Polyamine catabolism in carcinogenesis: potential targets for chemotherapy and chemoprevention

Abstract

Polyamines, including spermine, spermidine, and the precursor diamine, putrescine, are naturally occurring polycationic alkylamines that are required for eukaryotic cell growth, differentiation, and survival. This absolute requirement for polyamines and the need to maintain intracellular levels within specific ranges require a highly regulated metabolic pathway primed for rapid changes in response to cellular growth signals, environmental changes, and stress. Although the polyamine metabolic pathway is strictly regulated in normal cells, dysregulation of polyamine metabolism is a frequent event in cancer. Recent studies suggest that the polyamine catabolic pathway may be involved in the etiology of some epithelial cancers. The catabolism of spermine to spermidine utilizes either the one-step enzymatic reaction of spermine oxidase (SMO) or the two-step process of spermidine/spermine N (1)-acetyltransferase (SSAT) coupled with the peroxisomal enzyme N (1)-acetylpolyamine oxidase. Both catabolic pathways produce hydrogen peroxide and a reactive aldehyde that are capable of damaging DNA and other critical cellular components. The catabolic pathway also depletes the intracellular concentrations of spermidine and spermine, which are free radical scavengers. Consequently, the polyamine catabolic pathway in general and specifically SMO and SSAT provide exciting new targets for chemoprevention and/or chemotherapy.

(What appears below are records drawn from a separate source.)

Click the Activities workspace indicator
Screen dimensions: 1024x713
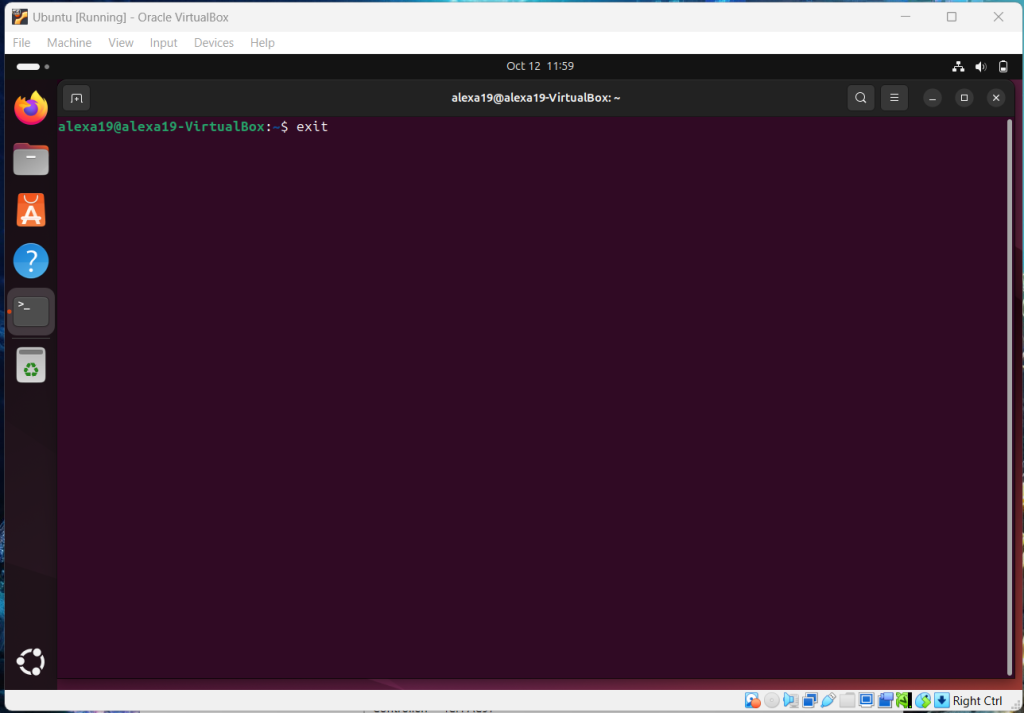(x=28, y=67)
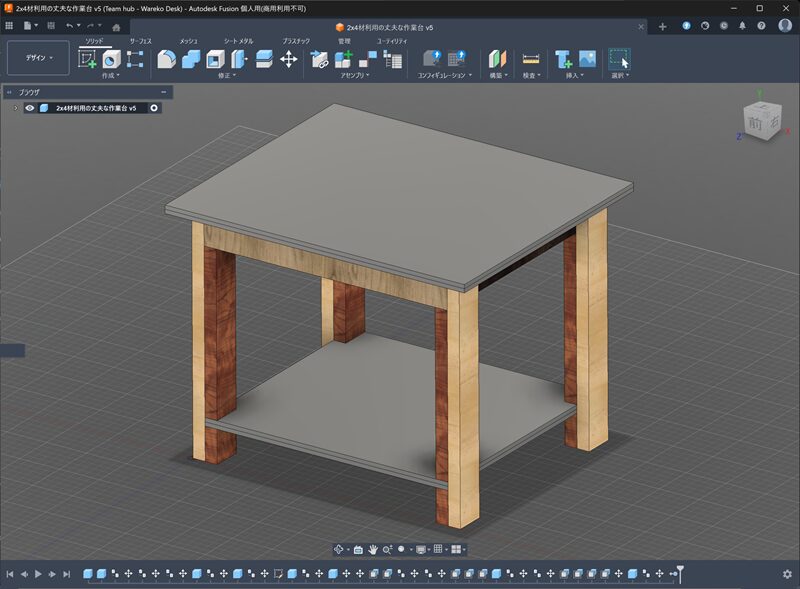Click the Measure ruler icon
Image resolution: width=800 pixels, height=589 pixels.
pyautogui.click(x=530, y=59)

Fig. 1. Polyamine metabolism

Ornithine decarboxylase (ODC) is required for the first step in polyamine synthesis in which ornithine is decarboxylated to produce putrescine. The decarboxylation of S-adenosylmethionine (AdoMet) by AdoMet decarboxylase (AdoMetDC) yields decarboxylated AdoMet, which is then used as the aminopropyl donor for spermidine synthase and spermine synthase to produce the higher polyamines spermidine and spermine, respectively. The conversion to lower level polyamines is made in either two-steps by the spermidine/spermine N¹-acetyltransferase (SSAT)/N¹-acetylpolyamine oxidase (APAO) mechanism or directly from spermine to spermidine by spermine oxidase (SMO). The activities of both APAO and SMO lead to the production of H₂O₂ and the aldehydes 3-acetoaminopropanal (3-AAP) and 3- aminopropanal (3-AP), respectively.

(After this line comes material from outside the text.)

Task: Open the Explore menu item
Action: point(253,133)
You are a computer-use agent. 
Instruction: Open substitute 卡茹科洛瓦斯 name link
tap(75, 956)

Fig. 2. Potential contributions of polyamine catabolism to cell damage

Polyamine catabolism can be stimulated by various stressors, and transcription of the catabolic enzymes is targeted by transcription factors known to be crucial to stress response such as NFkB and Nrf2. Spermine is catabolized by spermine oxidase (SMO) to produce spermidine, 3-aminopropanal (3-AP), and H₂O₂. Spermine and spermidine can both be catabolized by spermidine/spermine N¹-acetyltransferase (SSAT) to produce N¹-acetylspermine and N¹- acetylspermidine, which can then serve as substrates for N¹-acetylpolyamine oxidase (APAO), which produces either spermidine or putrescine, respectively, along with 3-acetoaminopropanal (3-AAP) and H₂O₂. These reactive aldehydes and H₂O₂ are capable of damaging cellular machinery, lipids, and DNA, leading to cellular dysfunction, apoptosis, or damage that may lead to carcinogenesis. Polyamines have many crucial roles in the cell and perturbance of the polyamine pool and loss of the higher polyamines through catabolism or export can also disrupt normal function and may contribute to the progression of disease.